Brexit has increased global market uncertainty and accordingly risk

What is key to consider now is whether in the short-to-medium term that the UK can fund its large current account deficit. To date, the Bank of England’s assurances about liquidity seems to have convinced the market that it can. It is important to note that any doubts about the deficit will likely hurt the residential property market and likewise the UK’s ability to grow over the next couple of years.

The residential property market is crucial to the UK situation

There are signs—such as compressed yields and stretched housing-to-income serviceability—that UK property is expensive. Notwithstanding these, there is definitely international interest being generated specifically in the London property market by the fall in the sterling, which continues to be under pressure, hitting new 30-year lows against the US dollar.
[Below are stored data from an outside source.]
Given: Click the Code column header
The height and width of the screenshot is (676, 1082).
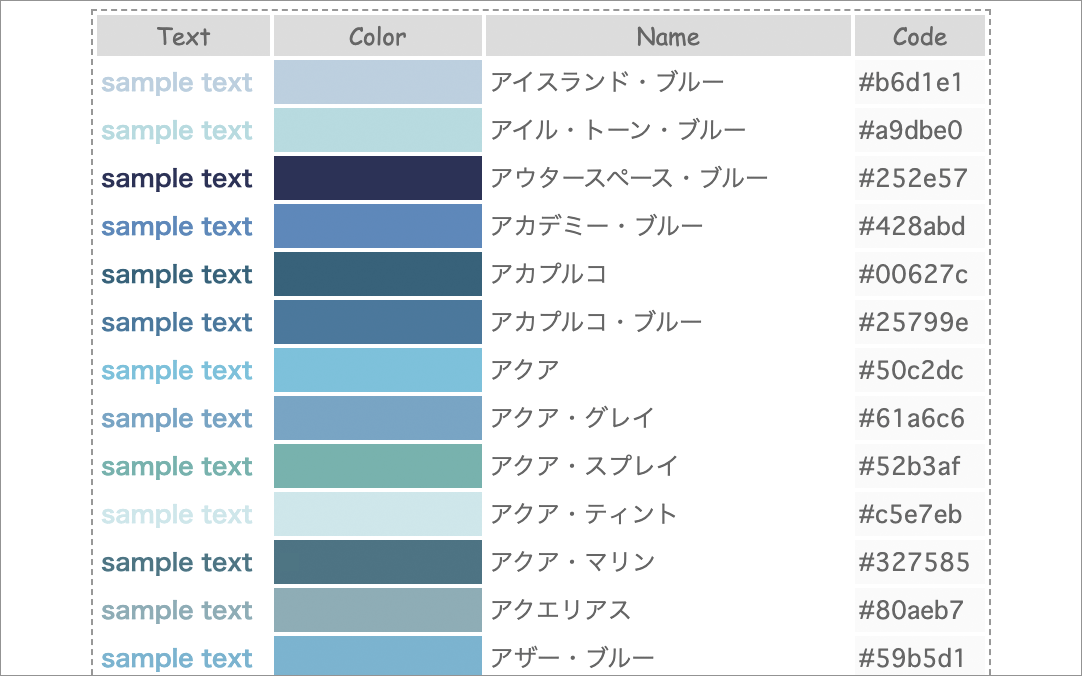Looking at the screenshot, I should tap(920, 37).
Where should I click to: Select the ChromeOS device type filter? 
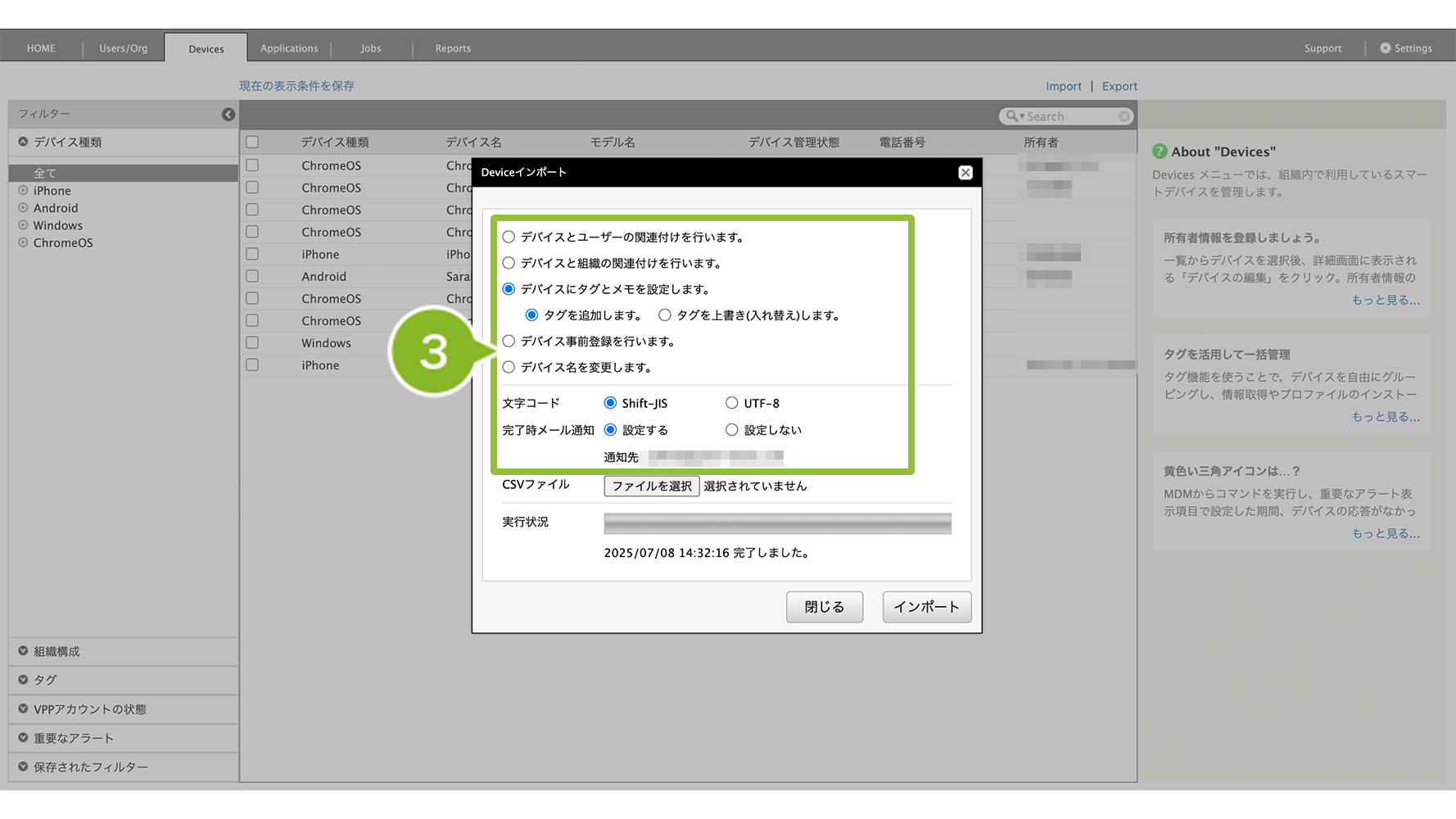[x=62, y=243]
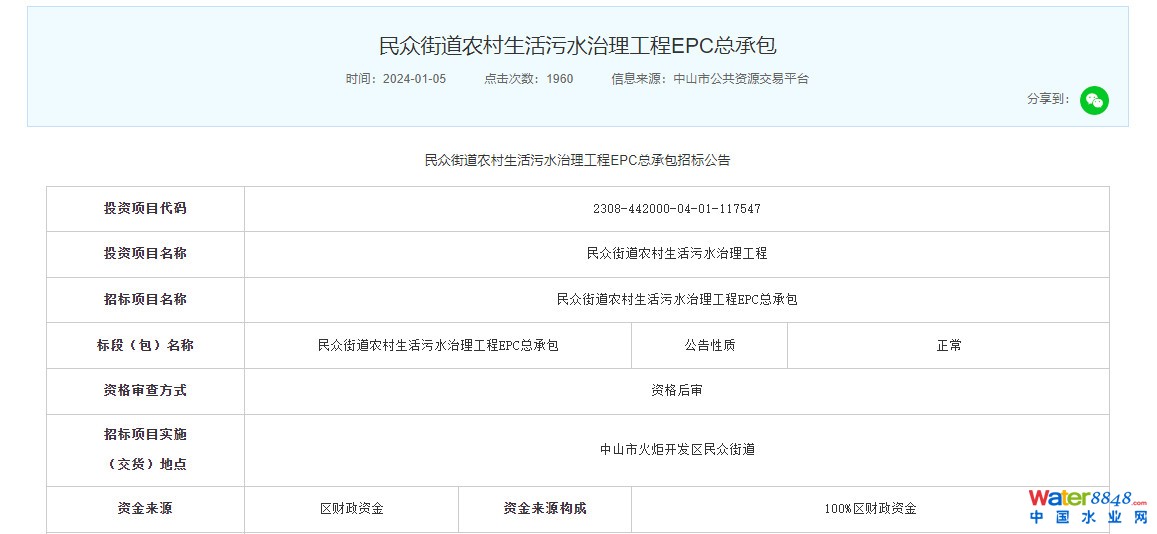Select the location 中山市火炬开发区民众街道
This screenshot has width=1157, height=534.
coord(676,450)
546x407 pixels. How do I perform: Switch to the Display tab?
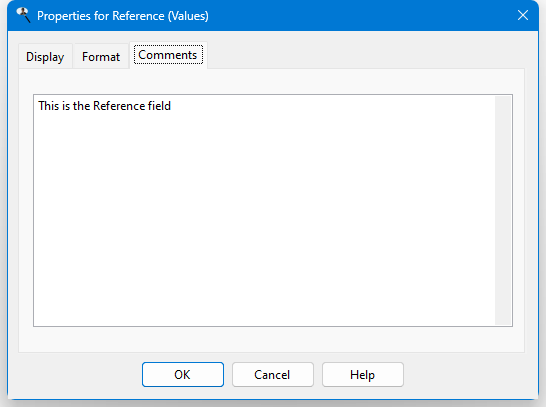coord(45,56)
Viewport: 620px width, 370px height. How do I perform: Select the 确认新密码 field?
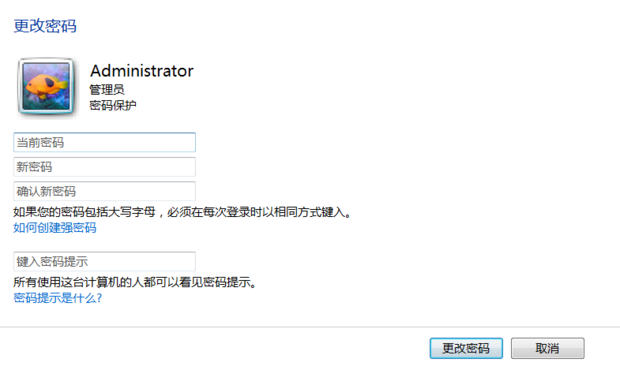click(104, 191)
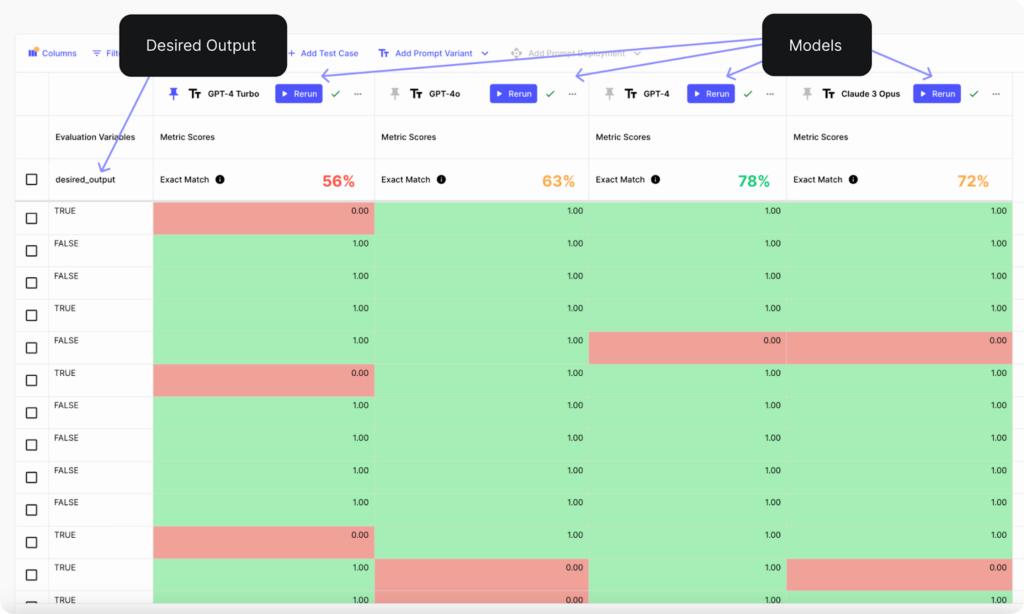Pin the Claude 3 Opus column
This screenshot has height=614, width=1024.
click(x=807, y=94)
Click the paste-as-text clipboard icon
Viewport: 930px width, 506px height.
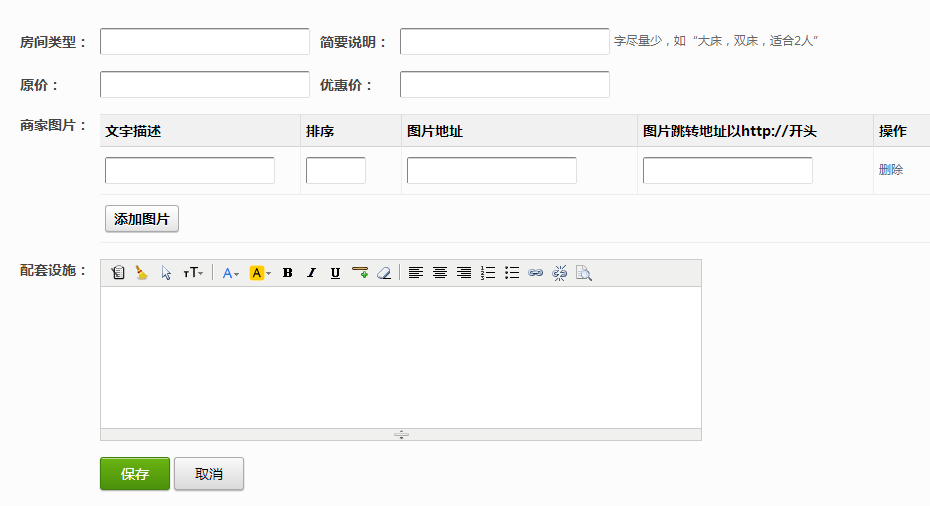pyautogui.click(x=118, y=273)

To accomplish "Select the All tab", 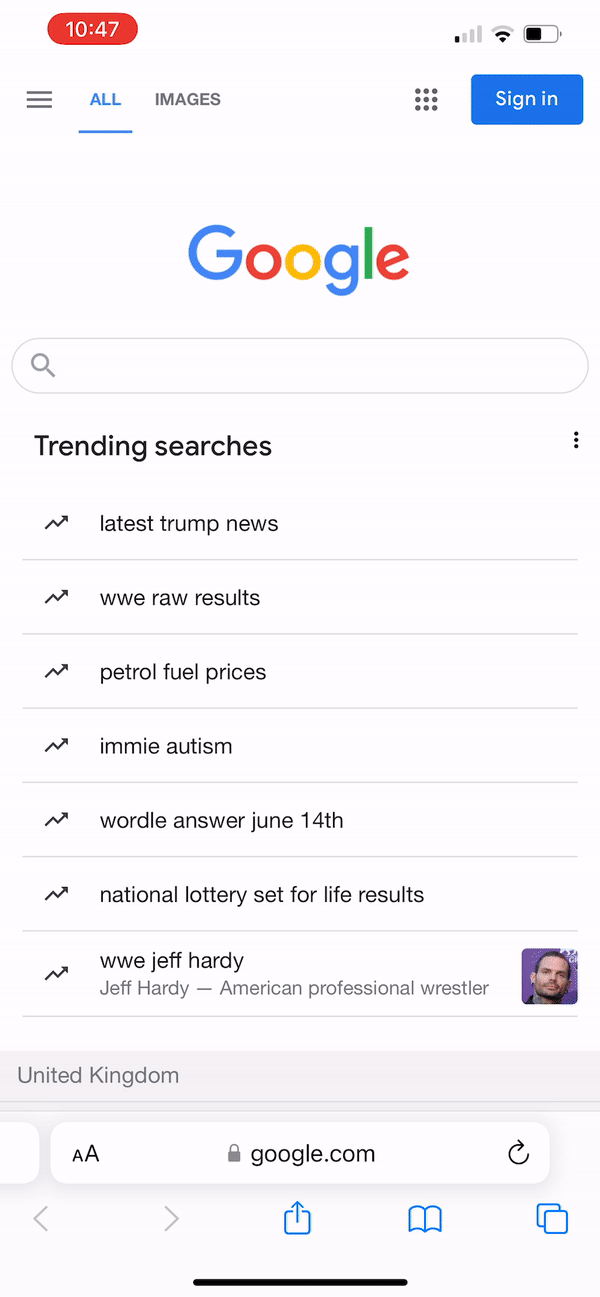I will coord(105,100).
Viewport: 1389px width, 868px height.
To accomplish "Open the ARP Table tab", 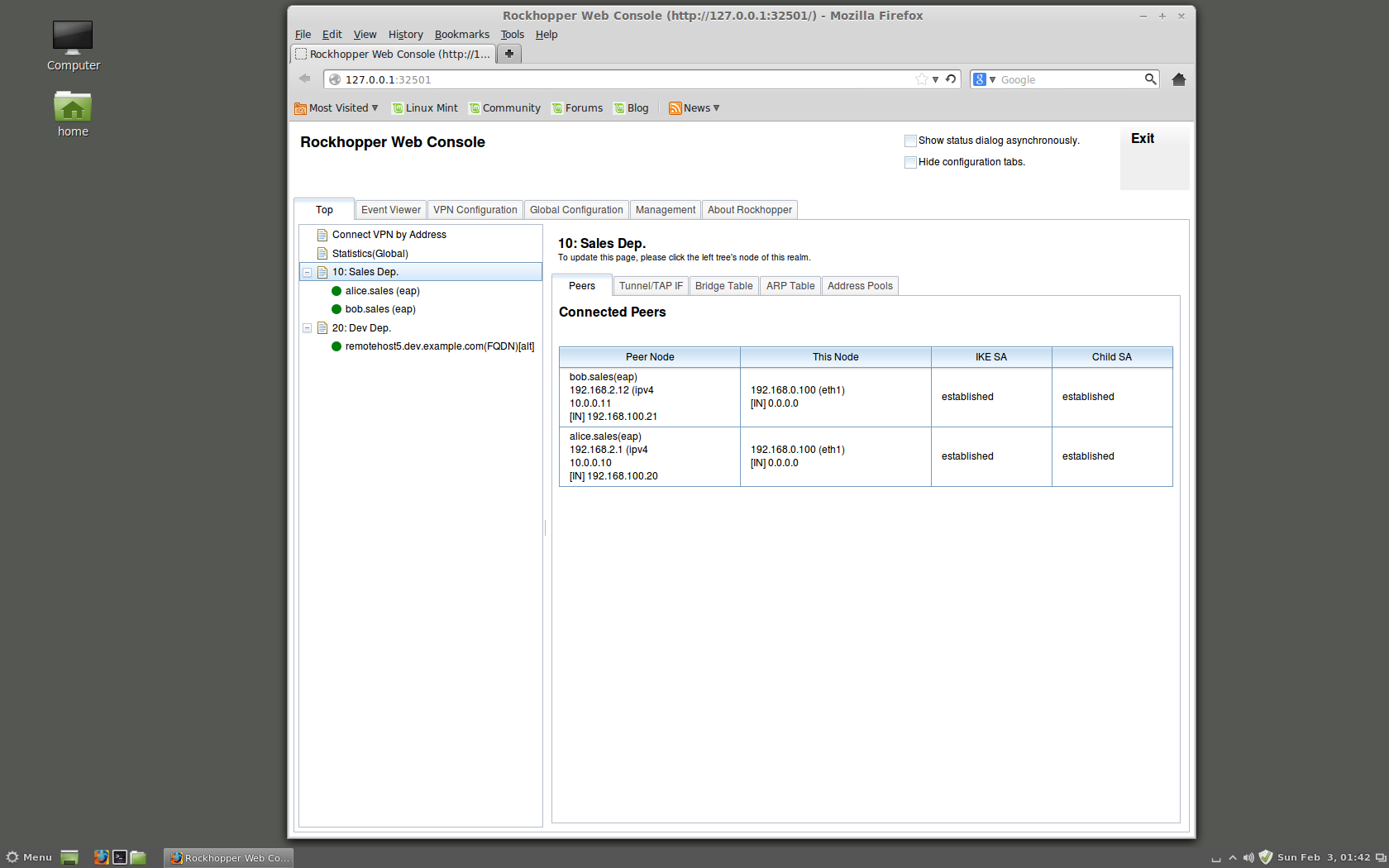I will point(790,286).
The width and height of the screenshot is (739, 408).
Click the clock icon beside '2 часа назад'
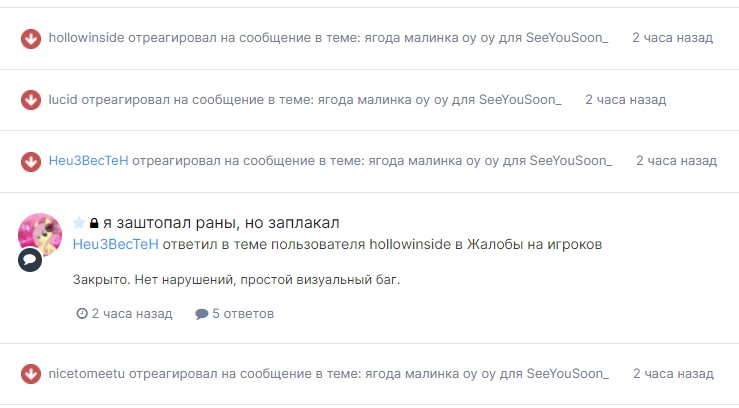82,314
UK property, both residential and commercial, looks expensive on some measures and seven UK real estate funds have frozen redemptions since Brexit as investors head for the door. This and other factors could place downward pressure on prices and may result in opportunities in specific London market segments, but the case is not obvious yet.

Meanwhile in Europe, the outlook is even less stable and less certain

In Europe, the story pre-Brexit was one of softening outlook and weak trade numbers and credit growth, despite the best efforts of the European Central Bank. Add to this the political shock of Brexit and the European outlook is even less stable and less certain. From our perspective, we remain very cautious about opportunistic calls to invest in the UK or Europe. Yes, the sterling looks attractive on a long-term view against the US dollar, but against the Australian dollar it is less compelling. The UK and European stock markets have recovered remarkably quickly from their Brexit woes, however nothing in the region has changed to ease our nervousness. For example, Italy appears to be using Brexit to go against the EU rules in order to bail out its banking sector as an attempt to pacify voters prior to their own referendum in September. Spain also has not solved its own political woes.

Anti-establishment voting is becoming the norm

We have noticed a developed world syndrome that is gathering pace – anti-establishment voting. Discontent with the uneven wealth effects of central bank monetary experimentation, high unemployment, low wage growth, youth indebtedness and the refugee crises are all impacting election results and referendums from Australia to the US. Geopolitics is a risk factor markets find very hard to price. In the face of this we maintain a cautious view of the world right now.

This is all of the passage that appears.